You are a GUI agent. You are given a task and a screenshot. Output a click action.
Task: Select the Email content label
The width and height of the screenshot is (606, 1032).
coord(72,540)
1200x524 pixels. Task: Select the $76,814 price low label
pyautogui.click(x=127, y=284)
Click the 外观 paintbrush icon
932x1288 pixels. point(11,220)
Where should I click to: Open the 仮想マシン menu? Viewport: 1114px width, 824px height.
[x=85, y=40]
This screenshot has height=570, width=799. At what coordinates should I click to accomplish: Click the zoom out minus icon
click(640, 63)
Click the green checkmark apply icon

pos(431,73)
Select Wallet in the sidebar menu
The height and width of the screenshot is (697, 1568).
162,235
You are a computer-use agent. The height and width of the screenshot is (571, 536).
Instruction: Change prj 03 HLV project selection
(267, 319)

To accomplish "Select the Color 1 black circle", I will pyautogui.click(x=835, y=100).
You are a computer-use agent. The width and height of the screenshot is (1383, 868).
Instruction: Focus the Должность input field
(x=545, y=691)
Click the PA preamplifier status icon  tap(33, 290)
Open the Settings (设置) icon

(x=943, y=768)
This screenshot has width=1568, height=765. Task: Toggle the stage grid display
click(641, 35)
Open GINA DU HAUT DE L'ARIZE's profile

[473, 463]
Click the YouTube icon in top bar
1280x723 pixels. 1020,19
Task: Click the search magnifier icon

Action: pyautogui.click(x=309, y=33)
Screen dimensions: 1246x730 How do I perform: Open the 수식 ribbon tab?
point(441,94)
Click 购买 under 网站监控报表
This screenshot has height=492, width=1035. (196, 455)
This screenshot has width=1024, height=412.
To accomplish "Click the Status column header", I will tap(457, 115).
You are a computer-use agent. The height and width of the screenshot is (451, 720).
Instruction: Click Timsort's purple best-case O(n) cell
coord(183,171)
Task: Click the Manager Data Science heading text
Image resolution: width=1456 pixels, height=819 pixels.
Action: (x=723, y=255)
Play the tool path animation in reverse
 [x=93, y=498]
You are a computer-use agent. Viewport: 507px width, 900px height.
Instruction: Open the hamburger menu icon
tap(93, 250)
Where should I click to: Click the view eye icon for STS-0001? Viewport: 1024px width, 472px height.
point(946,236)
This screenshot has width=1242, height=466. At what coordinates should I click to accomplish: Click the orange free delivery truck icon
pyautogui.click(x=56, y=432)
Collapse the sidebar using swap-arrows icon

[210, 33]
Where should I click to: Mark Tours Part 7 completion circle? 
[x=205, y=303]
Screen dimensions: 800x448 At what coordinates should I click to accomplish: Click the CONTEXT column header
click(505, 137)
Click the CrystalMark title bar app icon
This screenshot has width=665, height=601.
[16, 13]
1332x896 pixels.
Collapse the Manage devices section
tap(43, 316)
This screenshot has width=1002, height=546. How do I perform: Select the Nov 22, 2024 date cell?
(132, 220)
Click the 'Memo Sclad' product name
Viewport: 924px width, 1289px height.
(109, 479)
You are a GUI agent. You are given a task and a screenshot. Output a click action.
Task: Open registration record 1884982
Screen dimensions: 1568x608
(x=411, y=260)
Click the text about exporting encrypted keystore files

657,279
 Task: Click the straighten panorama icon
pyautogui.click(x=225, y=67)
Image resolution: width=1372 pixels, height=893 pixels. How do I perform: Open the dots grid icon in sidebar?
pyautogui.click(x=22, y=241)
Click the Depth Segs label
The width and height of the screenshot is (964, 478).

[EXERCISE PROMPT] Line for line, set down the listing above again.

[COMPLETED EXERCISE]
You are a GUI agent. You are given a task and a screenshot. Output a click action.
Task: Select the Email content label
The width and height of the screenshot is (606, 1032).
coord(72,540)
1200x524 pixels. Task: Select the $76,814 price low label
pyautogui.click(x=127, y=284)
Click the 外观 paintbrush icon
932x1288 pixels. point(11,220)
Where should I click to: Open the 仮想マシン menu? Viewport: 1114px width, 824px height.
[x=85, y=40]
This screenshot has height=570, width=799. At what coordinates should I click to accomplish: Click the zoom out minus icon
click(640, 63)
Click the green checkmark apply icon

pos(431,73)
Select Wallet in the sidebar menu
The height and width of the screenshot is (697, 1568).
162,235
You are a computer-use agent. The height and width of the screenshot is (571, 536).
Instruction: Change prj 03 HLV project selection
(267, 319)

To accomplish "Select the Color 1 black circle", I will pyautogui.click(x=835, y=100).
You are a computer-use agent. The width and height of the screenshot is (1383, 868).
Instruction: Focus the Должность input field
(x=545, y=691)
Click the PA preamplifier status icon  tap(33, 290)
Open the Settings (设置) icon

(x=943, y=768)
This screenshot has width=1568, height=765. Task: Toggle the stage grid display
click(641, 35)
Open GINA DU HAUT DE L'ARIZE's profile

[473, 463]
Click the YouTube icon in top bar
1280x723 pixels. 1020,19
Task: Click the search magnifier icon

Action: pyautogui.click(x=309, y=33)
Screen dimensions: 1246x730 How do I perform: Open the 수식 ribbon tab?
point(441,94)
Click 购买 under 网站监控报表
This screenshot has height=492, width=1035. (196, 455)
This screenshot has width=1024, height=412.
To accomplish "Click the Status column header", I will tap(457, 115).
You are a computer-use agent. The height and width of the screenshot is (451, 720).
Instruction: Click Timsort's purple best-case O(n) cell
coord(183,171)
Task: Click the Manager Data Science heading text
Image resolution: width=1456 pixels, height=819 pixels.
Action: (x=723, y=255)
Play the tool path animation in reverse
 [x=93, y=498]
You are a computer-use agent. Viewport: 507px width, 900px height.
Instruction: Open the hamburger menu icon
tap(93, 250)
Where should I click to: Click the view eye icon for STS-0001? Viewport: 1024px width, 472px height.
point(946,236)
This screenshot has width=1242, height=466. At what coordinates should I click to accomplish: Click the orange free delivery truck icon
pyautogui.click(x=56, y=432)
Collapse the sidebar using swap-arrows icon

[210, 33]
Where should I click to: Mark Tours Part 7 completion circle? 
[x=205, y=303]
Screen dimensions: 800x448 At what coordinates should I click to accomplish: Click the CONTEXT column header
click(505, 137)
Click the CrystalMark title bar app icon
This screenshot has width=665, height=601.
[16, 13]
1332x896 pixels.
Collapse the Manage devices section
tap(43, 316)
This screenshot has width=1002, height=546. How do I perform: Select the Nov 22, 2024 date cell?
(132, 220)
Click the 'Memo Sclad' product name
Viewport: 924px width, 1289px height.
(109, 479)
You are a GUI agent. You are given a task and a screenshot. Output a click action.
Task: Open registration record 1884982
Screen dimensions: 1568x608
(x=411, y=260)
Click the text about exporting encrypted keystore files

657,279
 Task: Click the straighten panorama icon
pyautogui.click(x=225, y=67)
Image resolution: width=1372 pixels, height=893 pixels. How do I perform: Open the dots grid icon in sidebar?
pyautogui.click(x=22, y=241)
Click the Depth Segs label
The width and height of the screenshot is (964, 478).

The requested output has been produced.